**Excerpt provided:**
◇ ◇ ◇

It’s invariably captivating when a filmmaker with more vision than restraint is handed an enormous sum of money and allowed to do, in essence, whatever they want. Sometimes the result is a rapturous masterpiece (Mad Max: Fury Road) and sometimes it’s a glorious fiasco (Jupiter Ascending), but it’s always intensely watchable. Director Gore Verbinksi’s A Cure for Wellness lies somewhere in between these two poles, although exactly where it falls will depend on how fond the viewer is of its B-movie influences.
Verbinski and screenwriter Justin Haythe have crafted a luscious homage (or successor) to the pulpy gothic horror features churned out by American International Pictures in the 1950s through 70s. Had it been made in that era, A Cure for Wellness would have unquestionably starred Vincent Price. In 2017, the film isn’t so fortunate, although the absence of an overbearing presence on the acting side allows the gorgeous cinematography and retro production design to step into the foreground.

◇ ◇ ◇

Source listing
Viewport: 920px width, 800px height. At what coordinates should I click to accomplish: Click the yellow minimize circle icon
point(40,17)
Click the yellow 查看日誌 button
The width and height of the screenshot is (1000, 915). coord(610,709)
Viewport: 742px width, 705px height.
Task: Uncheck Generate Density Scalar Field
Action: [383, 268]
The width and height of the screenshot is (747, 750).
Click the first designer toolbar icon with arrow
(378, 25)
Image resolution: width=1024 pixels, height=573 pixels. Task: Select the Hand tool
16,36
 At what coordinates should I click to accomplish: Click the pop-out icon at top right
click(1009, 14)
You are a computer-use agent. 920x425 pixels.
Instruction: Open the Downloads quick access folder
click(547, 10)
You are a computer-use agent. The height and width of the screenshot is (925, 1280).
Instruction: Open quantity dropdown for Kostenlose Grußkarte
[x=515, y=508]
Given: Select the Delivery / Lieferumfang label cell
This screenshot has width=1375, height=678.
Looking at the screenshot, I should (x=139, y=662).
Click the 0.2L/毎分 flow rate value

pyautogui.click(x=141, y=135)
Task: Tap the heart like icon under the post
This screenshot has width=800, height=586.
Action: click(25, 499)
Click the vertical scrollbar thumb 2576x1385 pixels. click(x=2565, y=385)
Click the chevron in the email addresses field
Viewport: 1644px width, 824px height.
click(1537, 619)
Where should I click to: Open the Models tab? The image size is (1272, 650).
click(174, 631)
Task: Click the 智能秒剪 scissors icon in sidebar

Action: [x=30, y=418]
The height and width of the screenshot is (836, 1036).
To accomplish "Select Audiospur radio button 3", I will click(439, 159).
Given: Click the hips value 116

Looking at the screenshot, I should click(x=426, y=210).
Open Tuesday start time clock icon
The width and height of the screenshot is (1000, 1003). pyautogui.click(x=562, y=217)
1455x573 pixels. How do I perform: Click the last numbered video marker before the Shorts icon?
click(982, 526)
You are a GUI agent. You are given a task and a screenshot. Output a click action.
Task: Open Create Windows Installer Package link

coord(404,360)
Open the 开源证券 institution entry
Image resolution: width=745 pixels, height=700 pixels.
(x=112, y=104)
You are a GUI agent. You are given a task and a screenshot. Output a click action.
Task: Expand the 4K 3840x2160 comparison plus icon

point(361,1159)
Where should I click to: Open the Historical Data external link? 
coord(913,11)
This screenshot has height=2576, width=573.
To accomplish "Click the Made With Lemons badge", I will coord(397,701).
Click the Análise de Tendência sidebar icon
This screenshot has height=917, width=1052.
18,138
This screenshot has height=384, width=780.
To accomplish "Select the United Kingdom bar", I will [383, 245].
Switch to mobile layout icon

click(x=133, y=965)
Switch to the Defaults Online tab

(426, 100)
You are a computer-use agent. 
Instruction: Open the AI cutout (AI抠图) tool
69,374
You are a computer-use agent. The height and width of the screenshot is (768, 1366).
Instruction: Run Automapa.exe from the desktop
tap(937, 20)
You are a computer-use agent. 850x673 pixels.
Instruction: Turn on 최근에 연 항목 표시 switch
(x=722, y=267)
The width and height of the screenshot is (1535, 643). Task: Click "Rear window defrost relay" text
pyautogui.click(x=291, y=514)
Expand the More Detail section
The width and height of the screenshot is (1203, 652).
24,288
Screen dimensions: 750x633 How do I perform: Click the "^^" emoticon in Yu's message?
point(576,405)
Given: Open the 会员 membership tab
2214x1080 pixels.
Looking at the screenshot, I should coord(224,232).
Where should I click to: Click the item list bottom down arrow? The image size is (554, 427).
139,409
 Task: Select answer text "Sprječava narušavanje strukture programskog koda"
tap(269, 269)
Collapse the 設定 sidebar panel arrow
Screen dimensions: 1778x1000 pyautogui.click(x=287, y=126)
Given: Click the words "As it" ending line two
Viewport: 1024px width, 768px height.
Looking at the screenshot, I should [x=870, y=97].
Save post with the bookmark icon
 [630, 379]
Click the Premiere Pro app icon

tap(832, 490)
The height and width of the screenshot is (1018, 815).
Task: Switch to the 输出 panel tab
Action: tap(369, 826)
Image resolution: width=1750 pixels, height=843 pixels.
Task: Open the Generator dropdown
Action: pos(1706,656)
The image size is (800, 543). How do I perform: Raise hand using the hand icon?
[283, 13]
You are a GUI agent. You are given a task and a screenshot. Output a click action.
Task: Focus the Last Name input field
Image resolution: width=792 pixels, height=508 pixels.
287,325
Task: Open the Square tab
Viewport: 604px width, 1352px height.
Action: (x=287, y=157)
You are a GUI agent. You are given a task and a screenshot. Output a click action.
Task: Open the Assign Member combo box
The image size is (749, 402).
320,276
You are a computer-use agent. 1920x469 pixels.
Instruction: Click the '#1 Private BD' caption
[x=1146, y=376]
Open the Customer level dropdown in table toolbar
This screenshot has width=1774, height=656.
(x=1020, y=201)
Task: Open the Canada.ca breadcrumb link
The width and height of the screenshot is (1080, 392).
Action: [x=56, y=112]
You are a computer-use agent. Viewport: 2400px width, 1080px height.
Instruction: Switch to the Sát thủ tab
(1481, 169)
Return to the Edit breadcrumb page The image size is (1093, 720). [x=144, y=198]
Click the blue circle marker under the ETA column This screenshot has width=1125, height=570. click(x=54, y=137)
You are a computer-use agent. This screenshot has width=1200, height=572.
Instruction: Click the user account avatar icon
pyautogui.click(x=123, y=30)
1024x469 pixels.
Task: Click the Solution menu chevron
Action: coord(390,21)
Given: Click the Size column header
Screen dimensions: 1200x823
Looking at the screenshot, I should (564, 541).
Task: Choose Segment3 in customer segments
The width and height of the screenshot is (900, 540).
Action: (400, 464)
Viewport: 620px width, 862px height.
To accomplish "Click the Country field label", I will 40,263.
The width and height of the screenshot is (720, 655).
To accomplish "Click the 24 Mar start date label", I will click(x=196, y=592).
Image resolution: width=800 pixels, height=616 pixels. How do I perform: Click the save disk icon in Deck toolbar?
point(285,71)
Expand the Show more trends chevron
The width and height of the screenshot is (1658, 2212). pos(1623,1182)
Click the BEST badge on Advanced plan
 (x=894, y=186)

◇ ◇ ◇

**Problems to solve:**
- 1) Could you render this sentence from the review of A Cure for Wellness in Spanish: "Had it been made in that era, A Cure for Wellness would have unquestionably starred Vincent Price."
- 2) Can you carry the review of A Cure for Wellness forward from the end of its second paragraph?
The listing after the review of A Cure for Wellness comes from a separate source.

**Outputs by task:**
- 1) Si se hubiera hecho en esa época, A Cure for Wellness sin duda habría tenido a Vincent Price como protagonista.

- 2)
Slippery insider trader Lockhart (Dean DeHaan) is strong-armed by his employers into retrieving the firm’s eccentric CEO from a Swiss spa, the sort of old-school sanitarium where the preferred therapies are steam rooms and mineral baths. Naturally, not all is as it seems, and—echoing Thomas Mann’s “The Magic Mountain”—Lockhart soon finds his status blurring from visitor to patient to prisoner.
The story is, frankly, ludicrous: a mad-science labyrinth of amateur sleuthing, bizarre encounters, and nightmare sequences. Verbinski is less concerned with telling a lucid story than with turning each scene into a chilling horror short. At 146 minutes, A Cure for Wellness is a ridiculously indulgent, and yet every sequence feels essential to its black magic. They don’t make them like this anymore, and never did make them with such darkling extravagance (or an R rating).
A Cure For Wellness opens Friday, February 17 in wide release.